The Caribbean Premier League (abbreviated to CPL or CPLT20) is an annual Twenty20 cricket tournament held in the Caribbean. It was founded by Cricket West Indies in 2013 to replace the Caribbean Twenty20 as the premier Twenty20 competition in the Caribbean. It is currently sponsored by Hero MotoCorp and consequently officially named the Hero CPL. The inaugural tournament was won by the Jamaica Tallawahs who defeated the Guyana Amazon Warriors in the final.

History
Twenty20 domestic cricket first appeared in an organised manner in the West Indies in 2006 with the privately organised Stanford 20/20. The second and last edition of the Stanford competition was officially made part of the West Indies Cricket Board (WICB) calendar in 2008, after which the tournament ended when its sponsor Allen Stanford was charged with fraud and arrested in June 2009. The next organised Twenty20 competition came about with the creation of the Caribbean Twenty20 tournament by the WICB. The Caribbean Twenty20 was created to fill the gap left by the end of the Stanford 20/20 and to coincide with the 2010 Champions League Twenty20 tournament, which started less than two months after. The top domestic team from the Caribbean Twenty20 tournament qualified for the Champions League as the sole representative of the West Indies.

The WICB first announced the plans for the Caribbean Premier League in September 2012 when it was revealed that the board was "in the advanced stages of discussions to have a commercial Twenty20 league in the region" with an unnamed investor and hoped to conclude a deal before 30 September. On 14 September, the board met to make decisions on the structure and organisation of the Caribbean Twenty20 CPL Schedule in January; to discuss the governance structure of the board and also discuss the planned commercial Twenty20 league and to finalise its structure. The Federation of International Cricketers' Associations (FICA) and the West Indies Players Association (WIPA) were also to be brought in to discuss issues pertaining to players in relation to the planned T20 league. On 13 December 2012, the WICB announced that they had finalised an agreement with Ajmal Khan founder of Verus International, a Barbados-based merchant bank, for the funding of the new franchise-based Twenty20 league to be launched in 2013. It was then expected that the new Caribbean Premier League was likely to comprise six Caribbean city-based franchises as opposed to the current territorial set-up with the majority of the players are to come from the West Indies. As part of the agreement, the WICB will receive additional funding from Verus International for additional retainer contracts for players in addition to the 20 annual retainer contracts the board currently funds.

Dates for the tournament were confirmed for the 2013 Caribbean Premier League as 29 July to 26 August.  The 2014 and 2015 tournaments took place between 5 July to 10 August and 21 June to 26 July respectively and the 2016 tournament took place between 29 June to 7 August.

Format

CPL
The CPL T20 tournament is played between six teams and is divided into a group stage and a knockout stage. In the group stage, the teams each play ten matches overall, three of which are at home. This unusual format occurs because all six teams are co-located at a single playing site for five sequential matches of the tourney, then the whole tournament moves to a new location for five more games (and so on). Six stadiums are used (see Venues below), each a home field for one of the teams. The playoff stage includes two semi-finals and a final to determine the winner of the tournament. All three of the elimination playoff games will be played at Queen's Park Oval and Brian Lara Stadium .
◇ ◇ ◇ ◇
Brief – Reproduce the Caribbean Premier League passage word for word, starting with "Dates for the" and going on through "to 7 August.".

Dataset excerpt –
◇ ◇ ◇ ◇
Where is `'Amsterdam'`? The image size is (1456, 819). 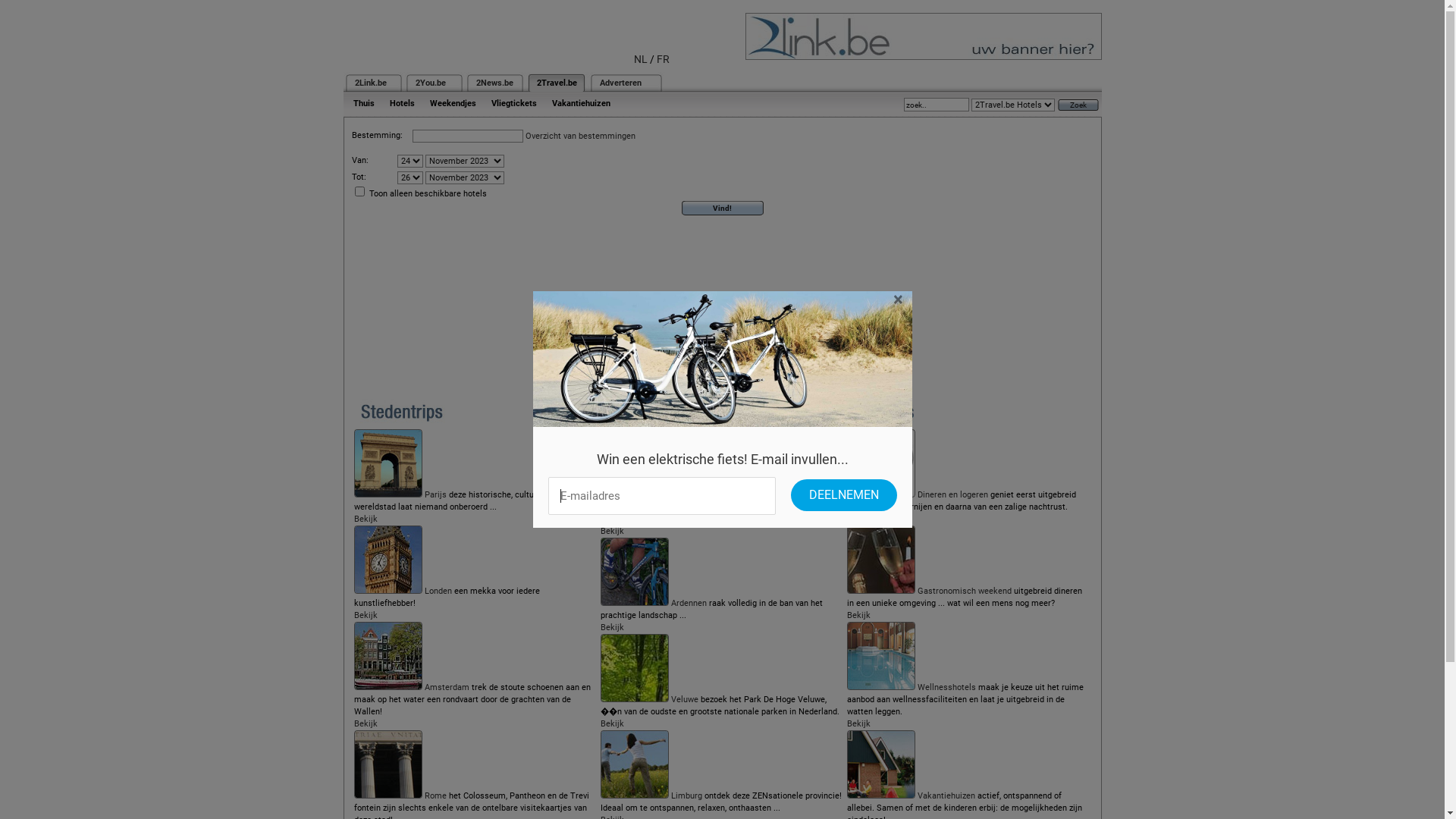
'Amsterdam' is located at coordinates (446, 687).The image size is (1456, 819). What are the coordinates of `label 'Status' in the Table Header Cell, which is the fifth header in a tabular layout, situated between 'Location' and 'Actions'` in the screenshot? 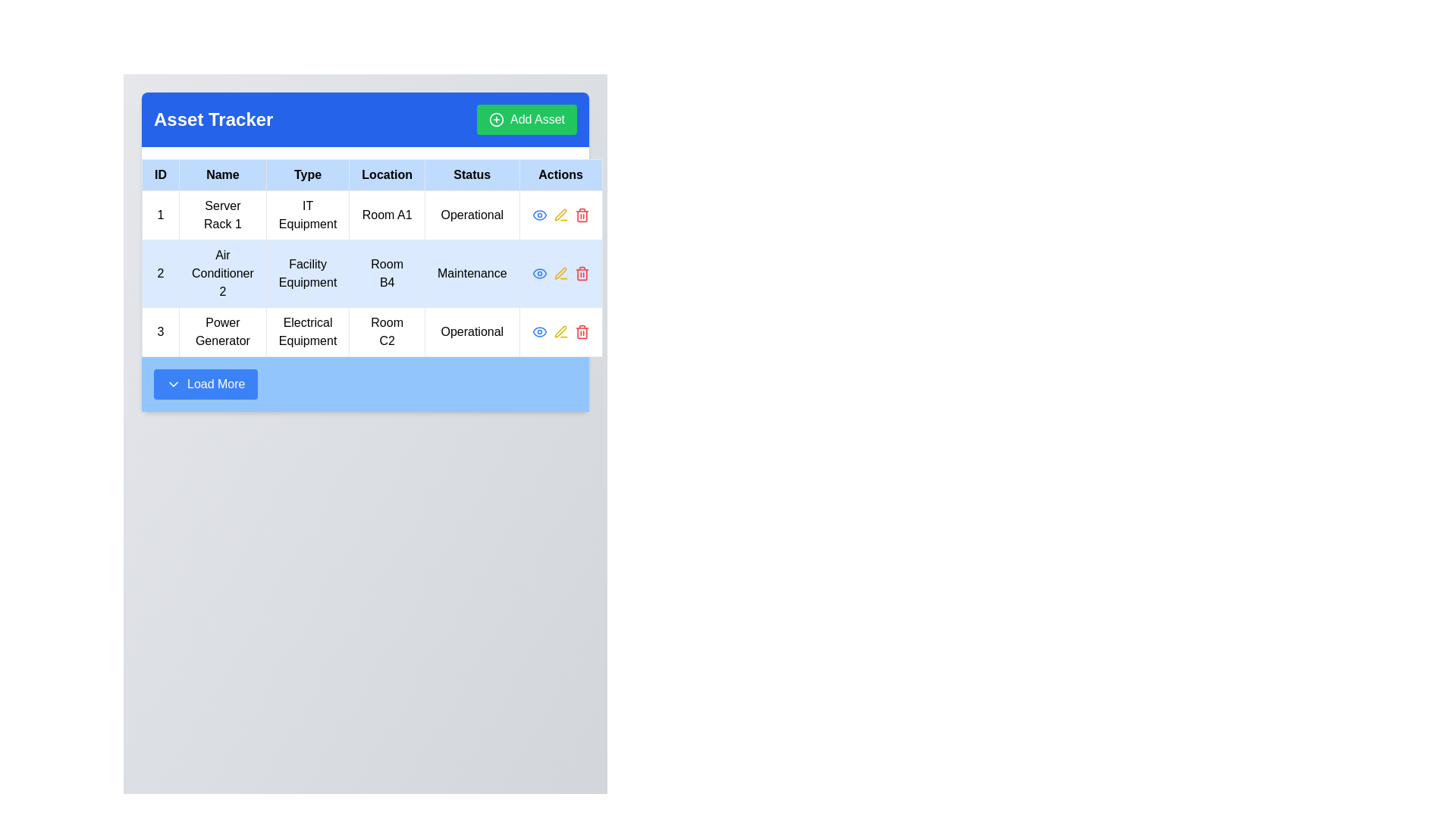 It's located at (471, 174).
◇ ◇ ◇ ◇
Response –
Dates for the tournament were confirmed for the 2013 Caribbean Premier League as 29 July to 26 August.  The 2014 and 2015 tournaments took place between 5 July to 10 August and 21 June to 26 July respectively and the 2016 tournament took place between 29 June to 7 August.